Other federal courts of appeal are in accord with the reasoning and holding of the Tenth Circuit's Johnson decision.   See Jones v. Shell, 572 F.2d 1278, 1280 (8th Cir.1978) (holding that a fourteen-month delay in ruling on a habeas petition following a remand was unreasonable, and stating that “[t]he writ of habeas corpus, challenging illegality of detention, is reduced to a sham if the trial courts do not act within a reasonable time.”);   McClellan v. Young, 421 F.2d 690, 691 (6th Cir.1970) (granting writ of mandamus where a decision of a habeas petition had been inordinately delayed because of a crowded docket).   The teaching of these cases is that a backlog of prisoner petitions, or a heavy case load in general, does not relieve district courts of their duty to decide habeas petitions in a reasonably prompt fashion.

We do agree with the caveat expressed by the Tenth Circuit in its Johnson decision:

We do not mean to imply that in all habeas corpus cases a fourteen-month delay is impermissible.   In many instances the habeas petitioner himself may be responsible for delays;  in some, particularly those arising under 28 U.S.C. § 2254, there may be delays occasioned in obtaining necessary records of earlier proceedings.   Each situation must be considered on its own facts.   We hold only that the fourteen-month delay in this case for no reason other than docket congestion is impermissible.   At this point, justice delayed is justice denied.

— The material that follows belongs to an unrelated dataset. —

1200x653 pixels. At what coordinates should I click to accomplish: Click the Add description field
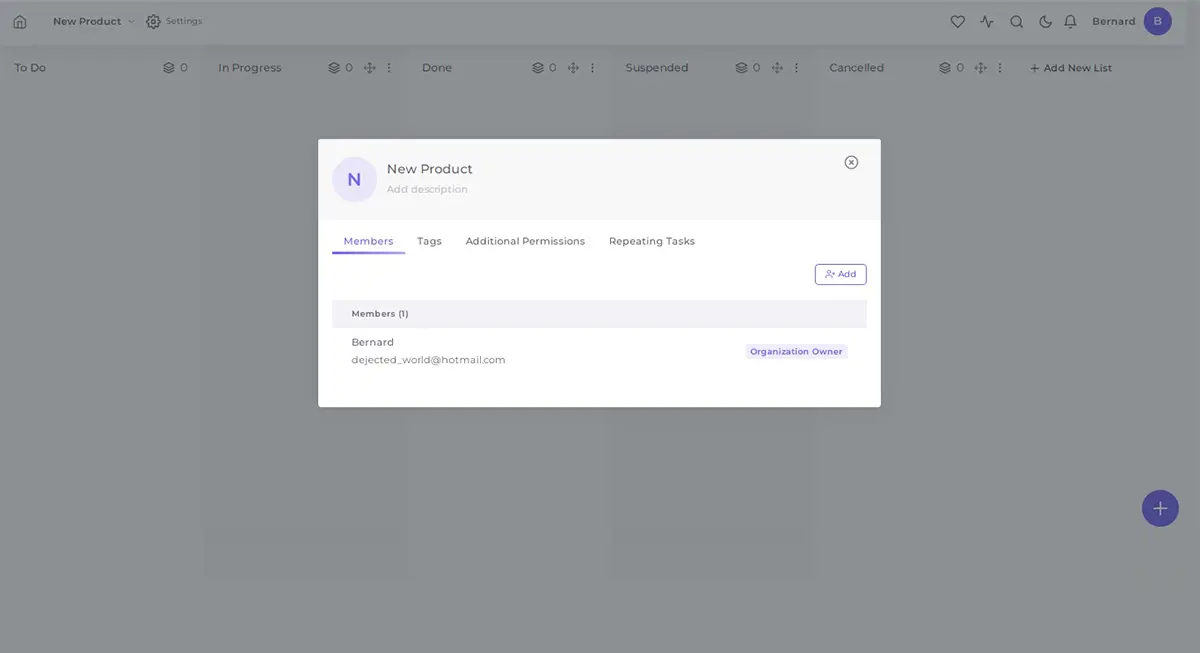coord(427,189)
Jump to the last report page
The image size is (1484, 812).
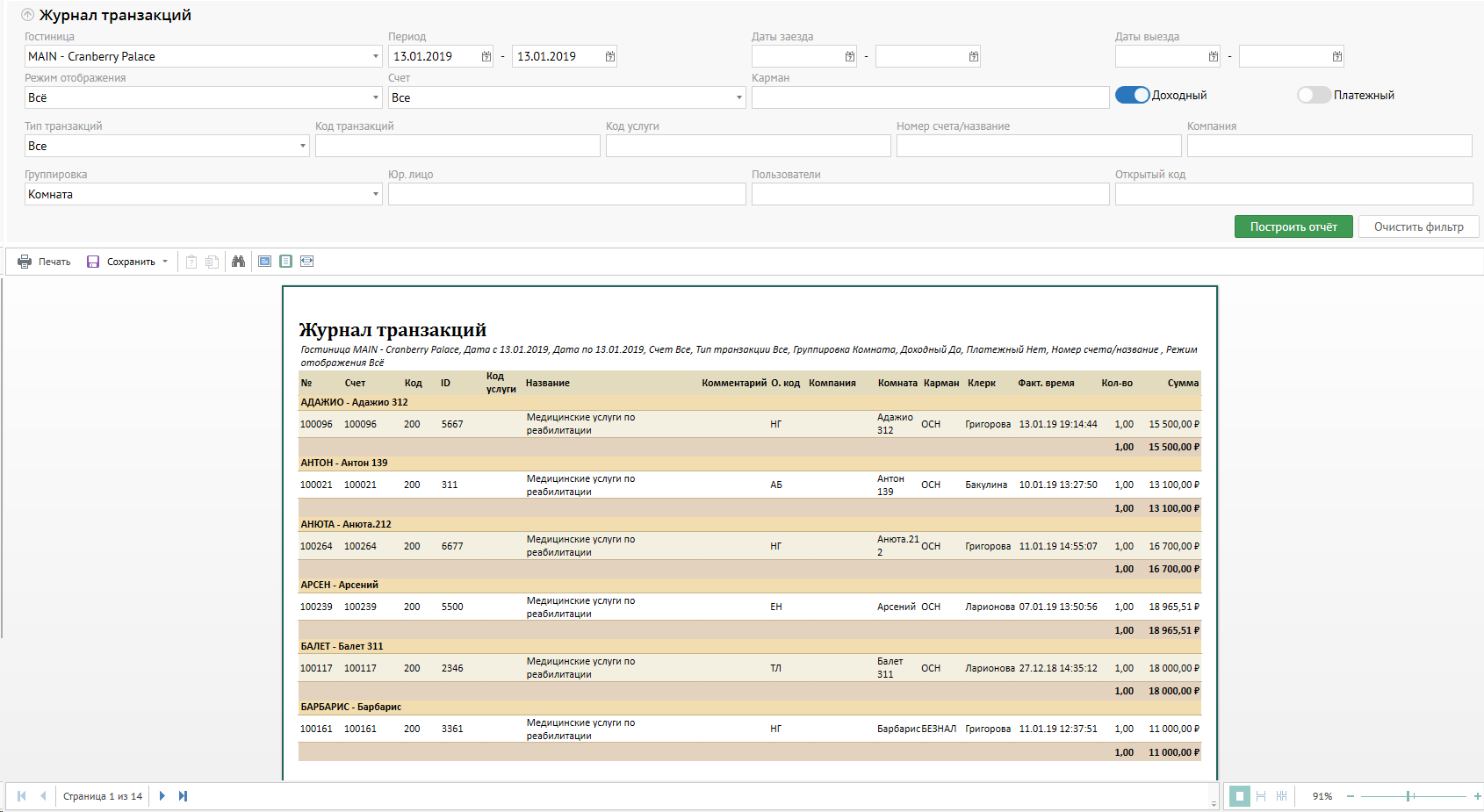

917 F.2d at 1285.   Likewise, we hold only that the two-year delay, thus far, in this relatively simple case for no reason other than docket congestion is impermissible.

 As to the permissibility of the writ of mandamus as a remedy in this situation, the Supreme Court has repeatedly held that mandamus will lie in a proper case to direct a court to decide a pending case.   See Will v. Calvert Fire Ins. Co., 437 U.S. 655, 662, 98 S.Ct. 2552, 2557, 57 L.Ed.2d 504 (1978) (plurality opinion);  Thermtron Products, Inc. v. Hermansdorfer, 423 U.S. 336, 352, 96 S.Ct. 584, 593, 46 L.Ed.2d 542 (1976);  Insurance Company v. Comstock, 83 U.S. (16 Wall.) 258, 270, 21 L.Ed. 493 (1872);  see also Johnson v. Rogers, 917 F.2d at 1285;  State Farm Mut. Auto. Ins. Co. v. Scholes, 601 F.2d 1151, 1154 (10th Cir.1979).   This case is a proper one for mandamus relief.

Accordingly, we order that the respondent court decide this habeas petition within sixty days of the date of this order if no evidentiary hearing is necessary, or that it hear and decide this case within ninety days of the date of this order if an evidentiary hearing is necessary.